━━━━━ SUPPLIED ENTRIES ━━━━━

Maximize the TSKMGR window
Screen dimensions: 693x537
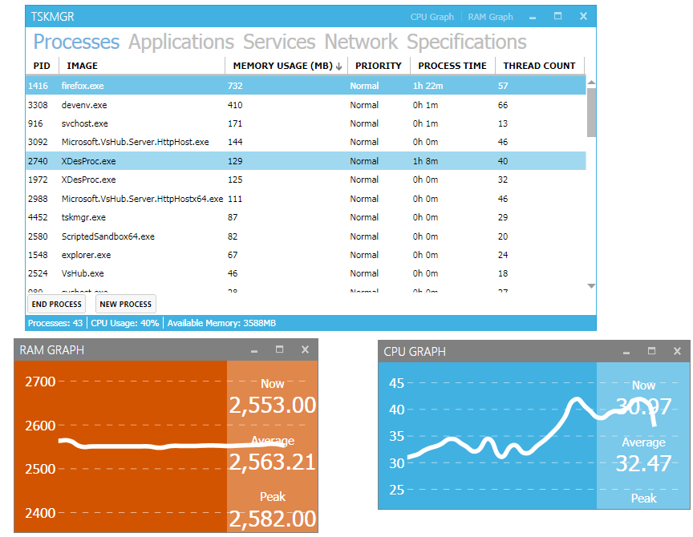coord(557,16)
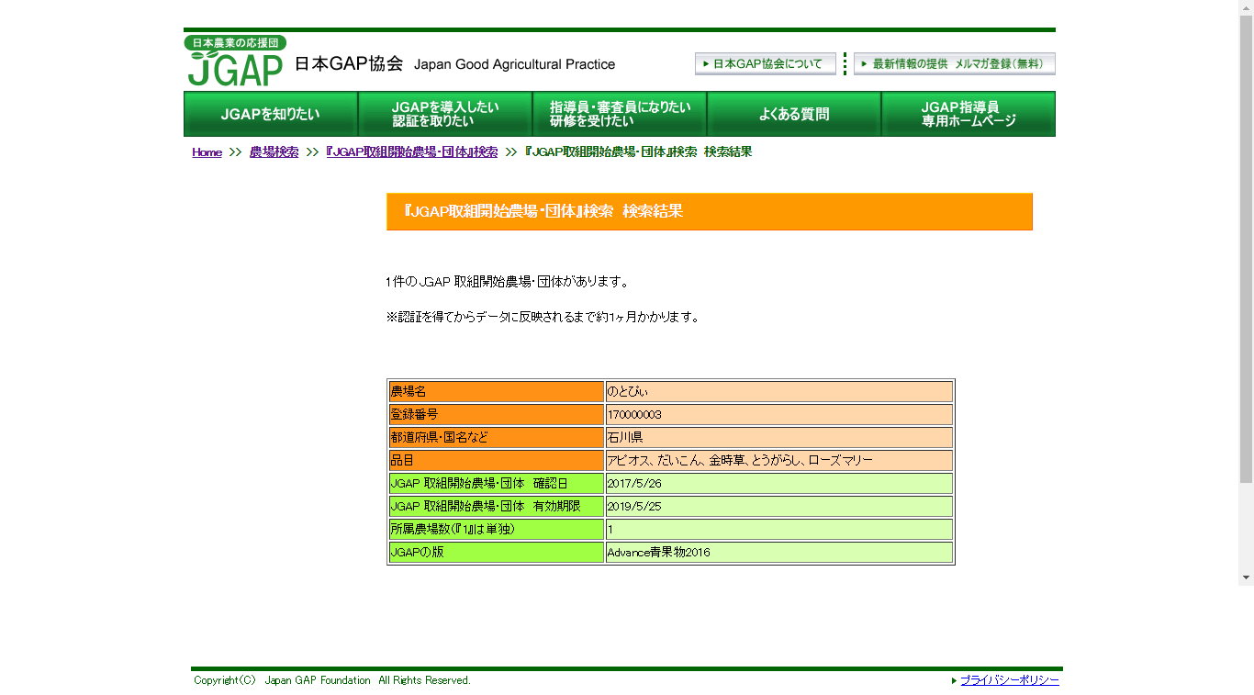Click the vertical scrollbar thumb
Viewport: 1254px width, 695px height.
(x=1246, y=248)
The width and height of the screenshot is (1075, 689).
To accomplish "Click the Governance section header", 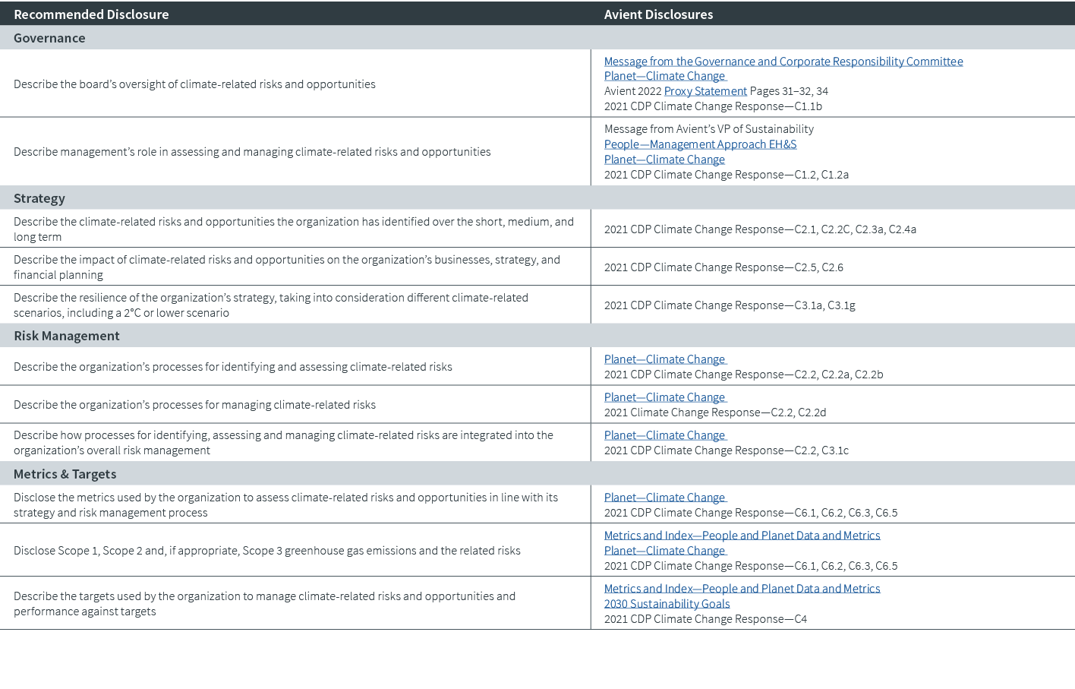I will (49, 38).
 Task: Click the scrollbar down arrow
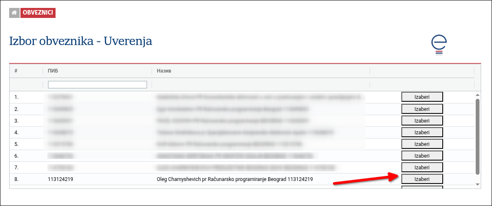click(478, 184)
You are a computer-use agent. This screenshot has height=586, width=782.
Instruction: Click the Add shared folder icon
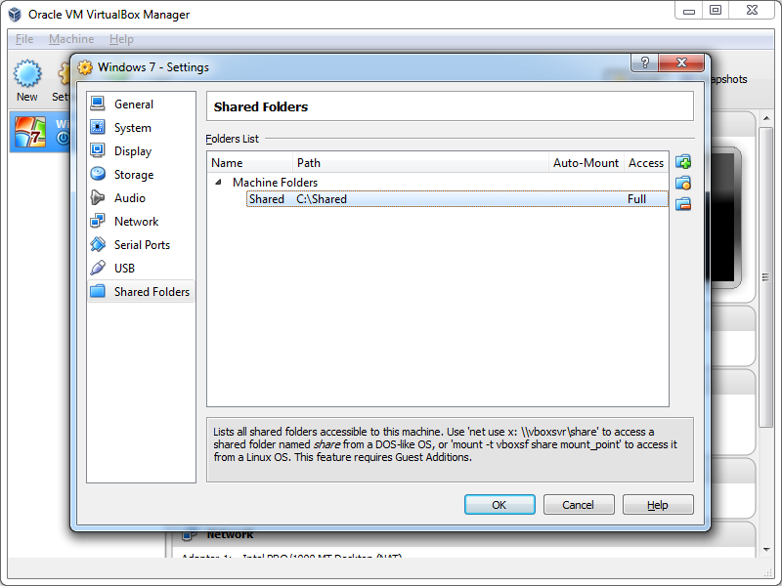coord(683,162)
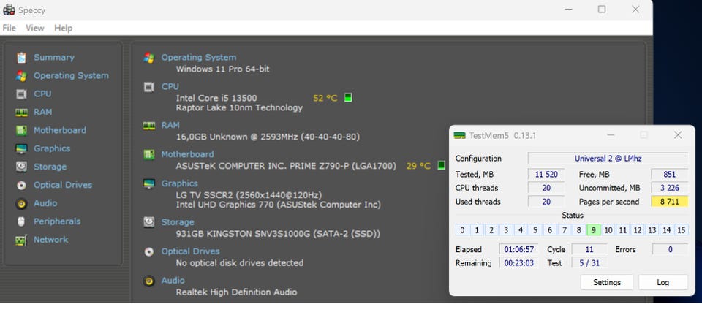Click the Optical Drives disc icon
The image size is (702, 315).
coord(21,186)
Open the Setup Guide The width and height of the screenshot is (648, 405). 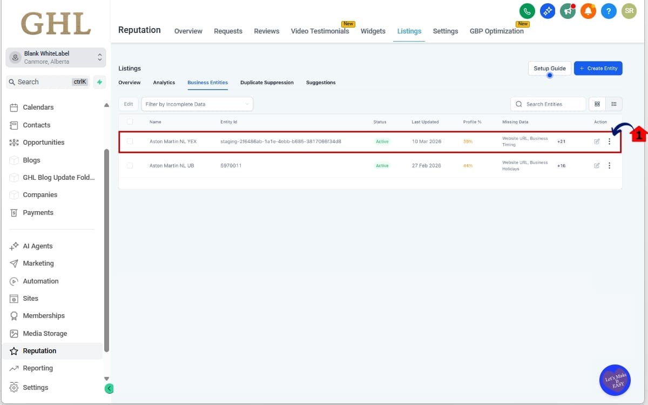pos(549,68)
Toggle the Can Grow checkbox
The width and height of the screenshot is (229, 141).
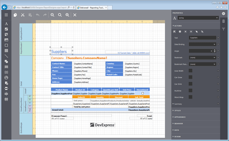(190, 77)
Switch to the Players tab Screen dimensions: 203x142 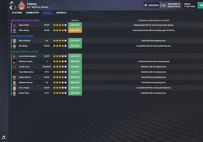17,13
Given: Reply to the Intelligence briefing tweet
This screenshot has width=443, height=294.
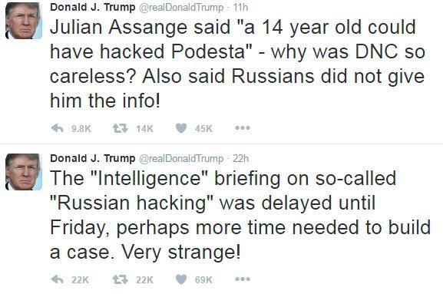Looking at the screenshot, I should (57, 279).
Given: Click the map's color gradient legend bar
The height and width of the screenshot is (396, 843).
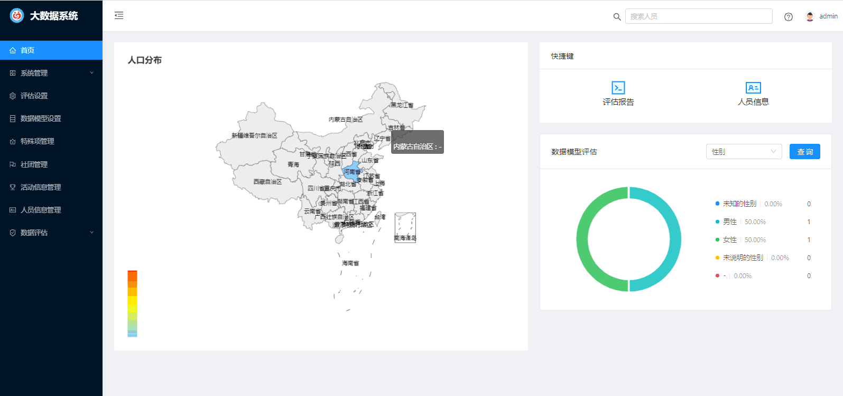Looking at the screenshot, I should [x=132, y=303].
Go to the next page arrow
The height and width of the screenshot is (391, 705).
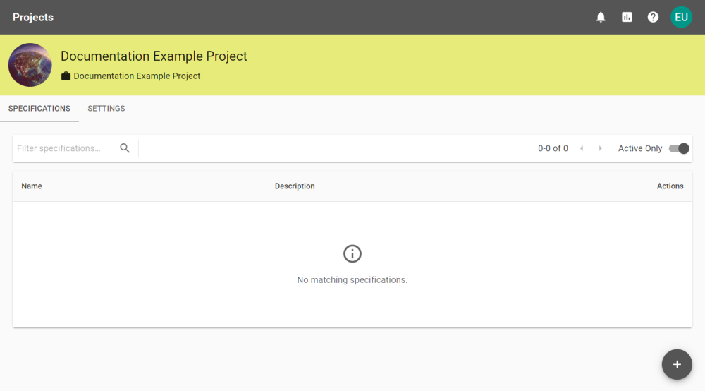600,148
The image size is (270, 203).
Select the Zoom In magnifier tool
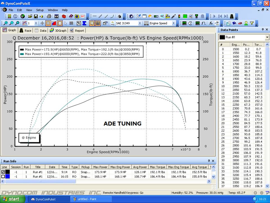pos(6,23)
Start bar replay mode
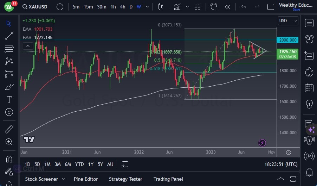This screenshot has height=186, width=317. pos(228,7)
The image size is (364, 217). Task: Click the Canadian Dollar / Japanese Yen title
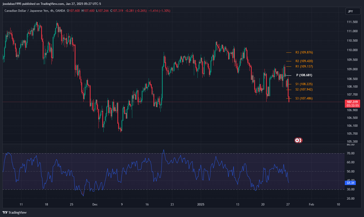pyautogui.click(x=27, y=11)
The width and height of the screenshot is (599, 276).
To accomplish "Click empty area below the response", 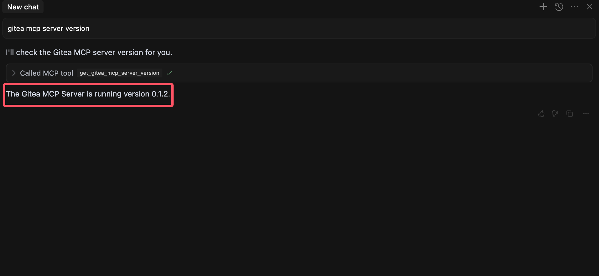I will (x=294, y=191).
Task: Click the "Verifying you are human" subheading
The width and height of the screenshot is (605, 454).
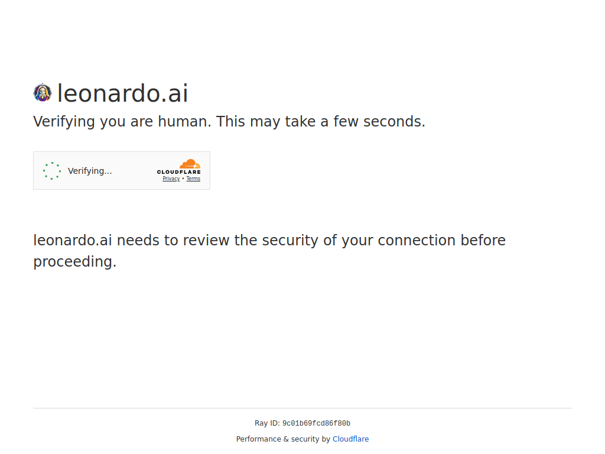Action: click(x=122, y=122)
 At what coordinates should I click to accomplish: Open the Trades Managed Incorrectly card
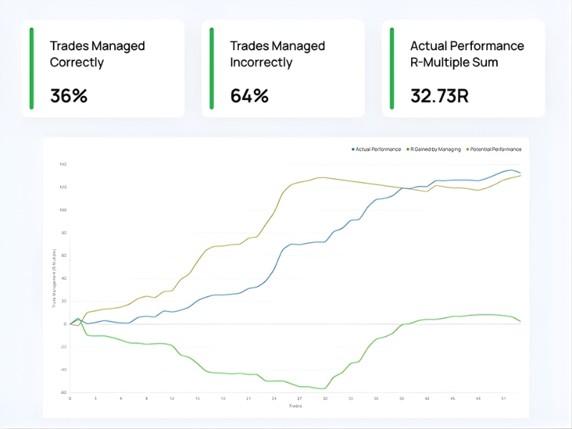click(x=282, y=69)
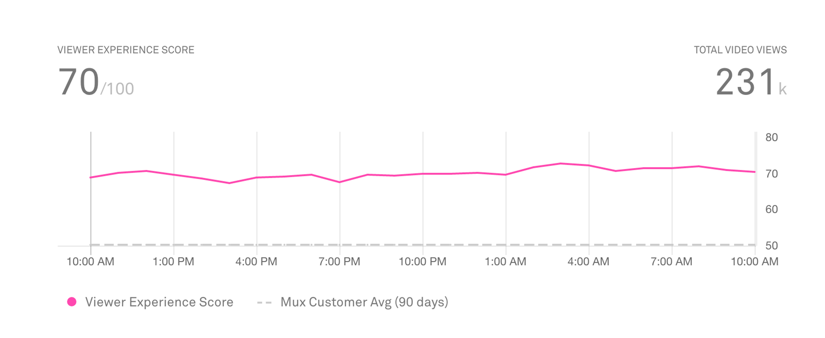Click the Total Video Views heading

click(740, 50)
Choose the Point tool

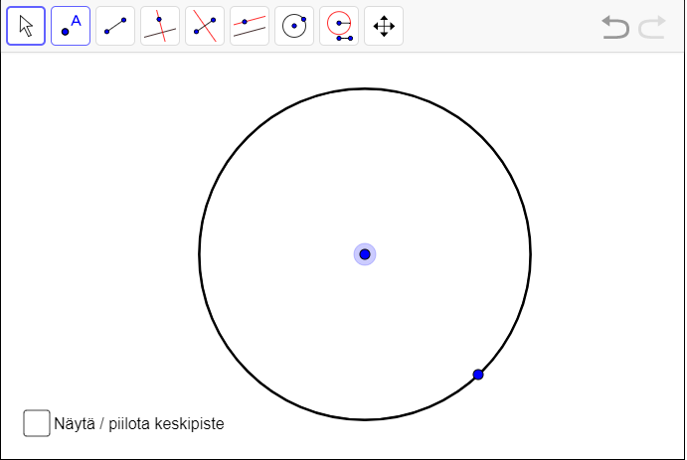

━━━━━

▸ TASK REQUIREMENTS:
The line that contains "At what coordinates" begins the part to retype, and the last line of the records above ends it. Retype both and everything between, exactly, without the pictures.

▸ RESULT FOR THIS TASK:
 At what coordinates should I click to accomplish: Open the Trades Managed Incorrectly card
click(x=282, y=69)
Click the Total Video Views heading

click(740, 50)
Choose the Point tool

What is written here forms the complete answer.